--- start of Dataset entries ---
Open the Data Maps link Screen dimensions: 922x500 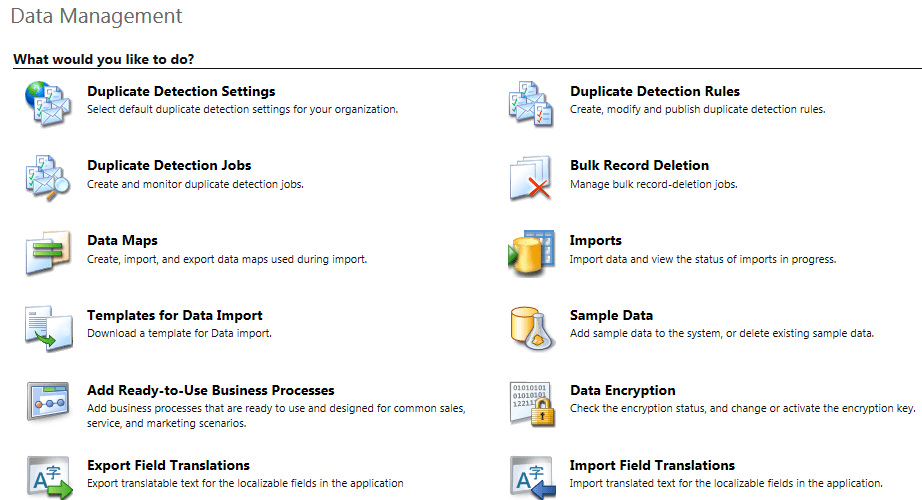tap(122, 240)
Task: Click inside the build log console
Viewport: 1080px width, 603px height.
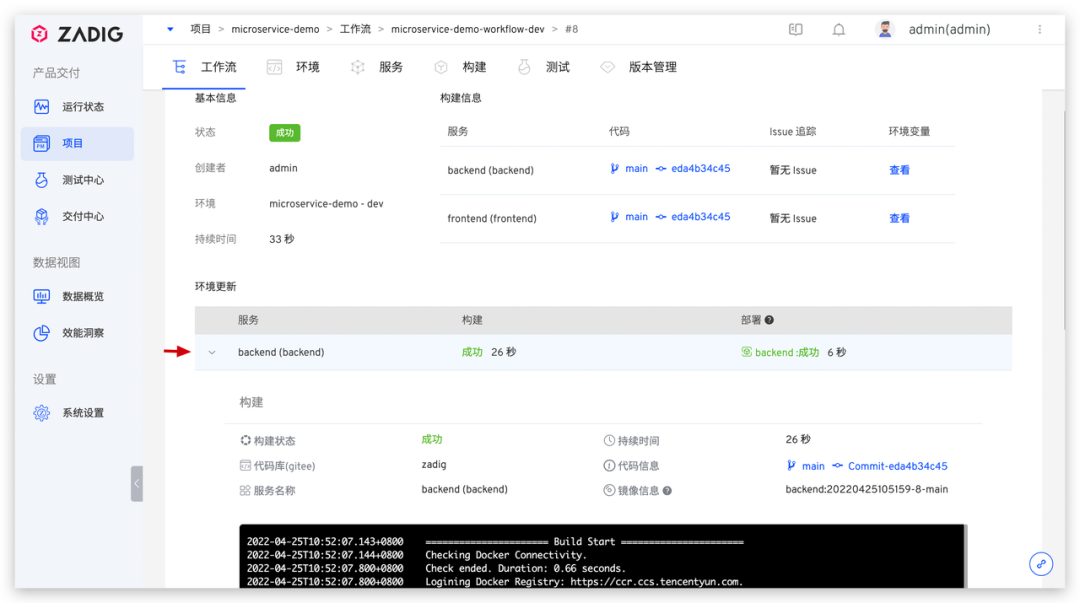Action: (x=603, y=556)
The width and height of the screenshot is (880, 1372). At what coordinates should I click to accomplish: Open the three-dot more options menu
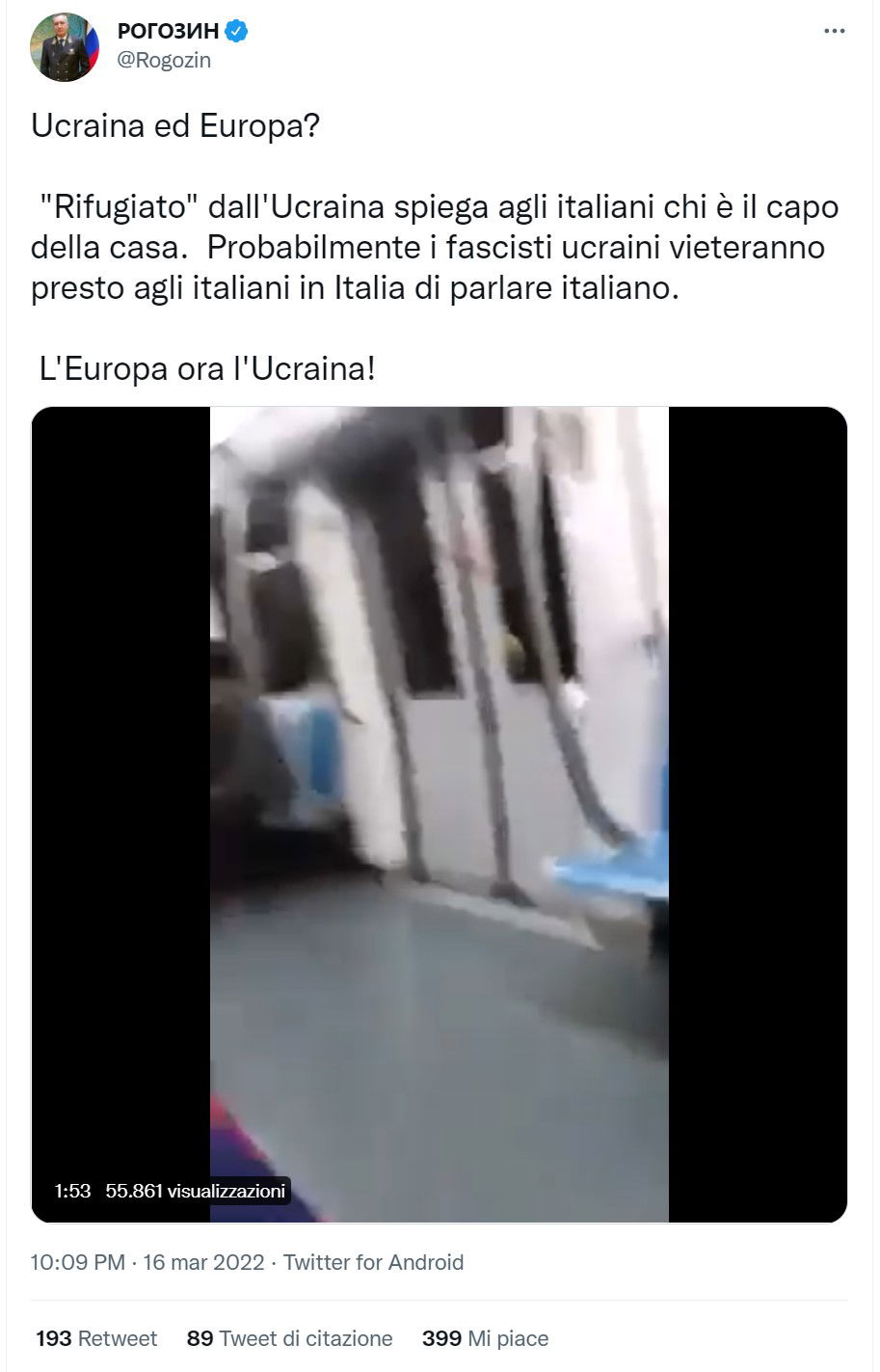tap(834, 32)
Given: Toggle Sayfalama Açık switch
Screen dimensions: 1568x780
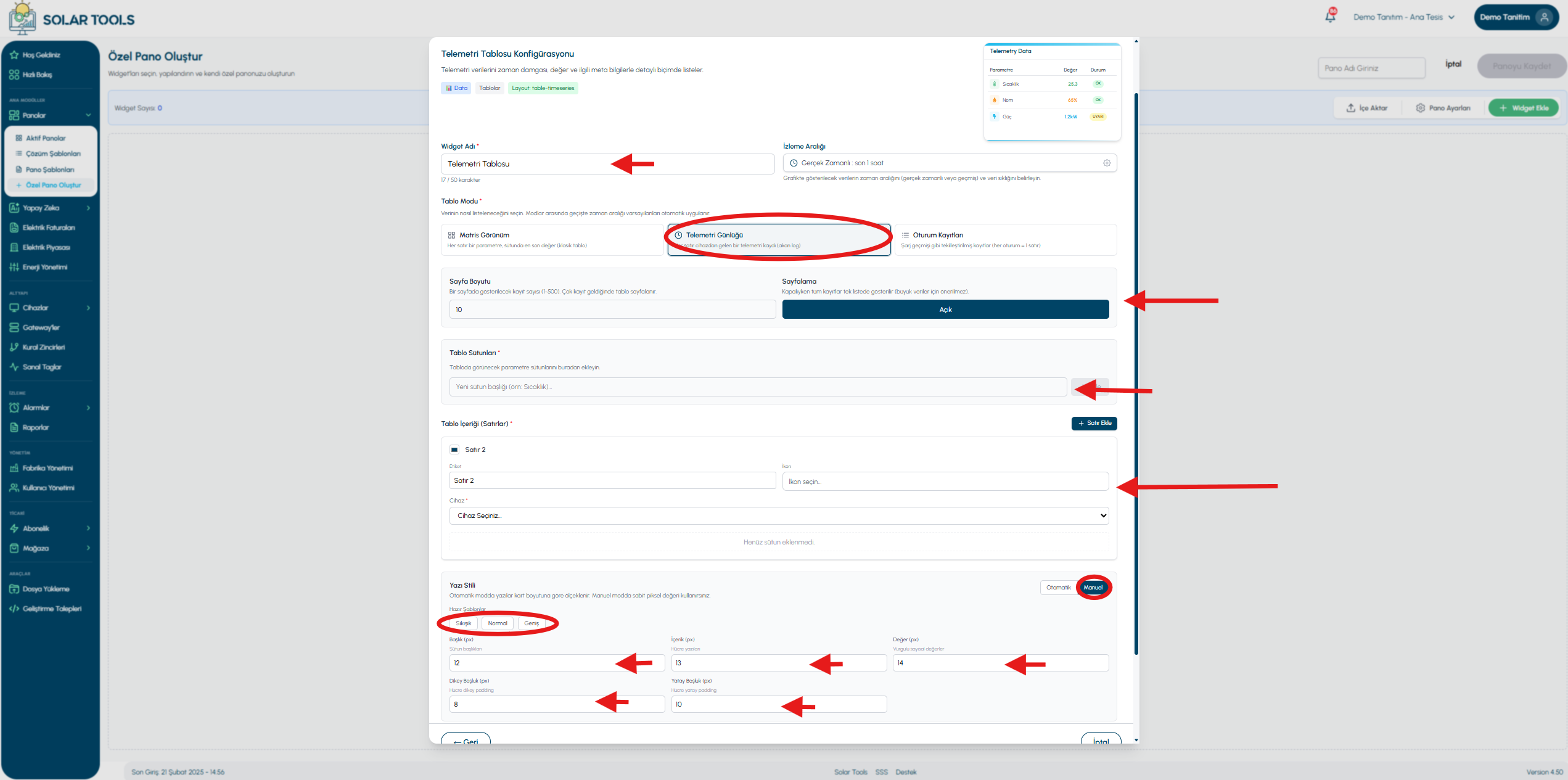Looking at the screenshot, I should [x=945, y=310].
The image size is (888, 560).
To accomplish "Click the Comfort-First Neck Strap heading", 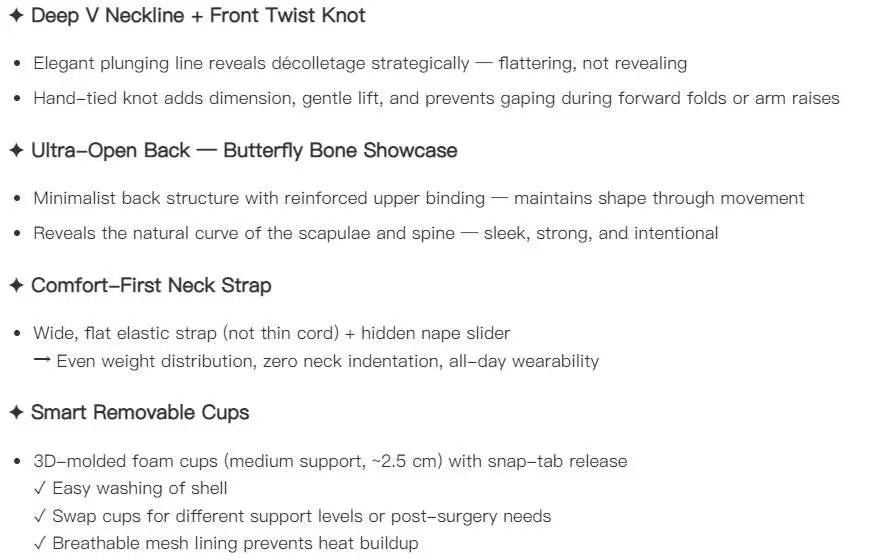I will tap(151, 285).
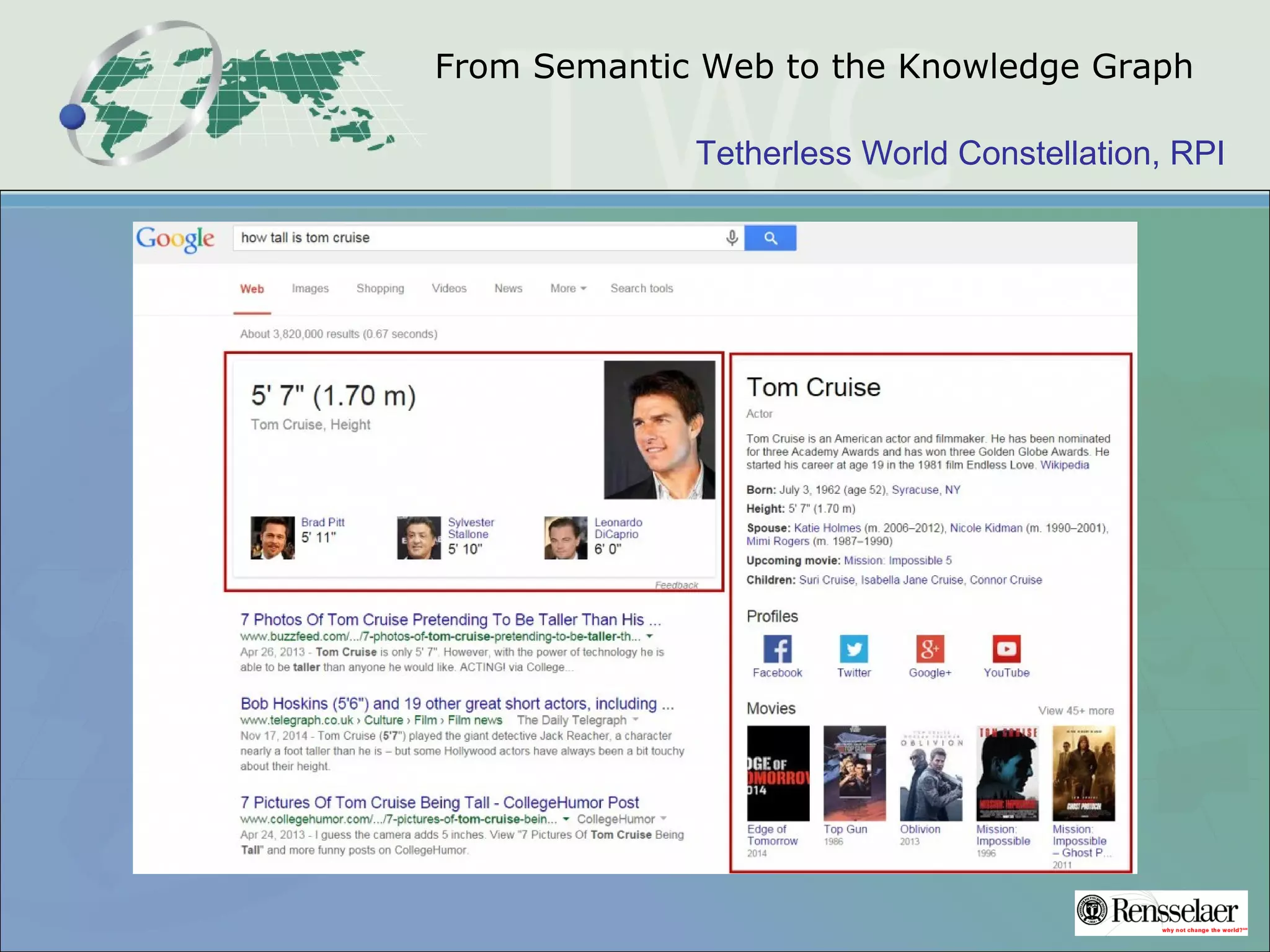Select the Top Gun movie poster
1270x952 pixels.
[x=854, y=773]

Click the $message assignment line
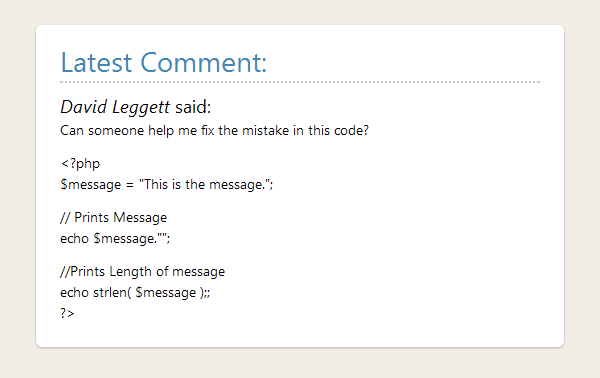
--- end of Dataset entries ---
## What needs to be done
Can you format everything in the data from the line containing "Task: Click inside the build log console" down to the line containing "tap(834, 32)", both included, as a numbered list, skipping blank lines and leaving the pictures out?

## Task result
1. Task: Click inside the build log console
2. Viewport: 1080px width, 603px height.
3. Action: (x=603, y=556)
4. The width and height of the screenshot is (880, 1372). At what coordinates should I click to accomplish: Open the three-dot more options menu
5. tap(834, 32)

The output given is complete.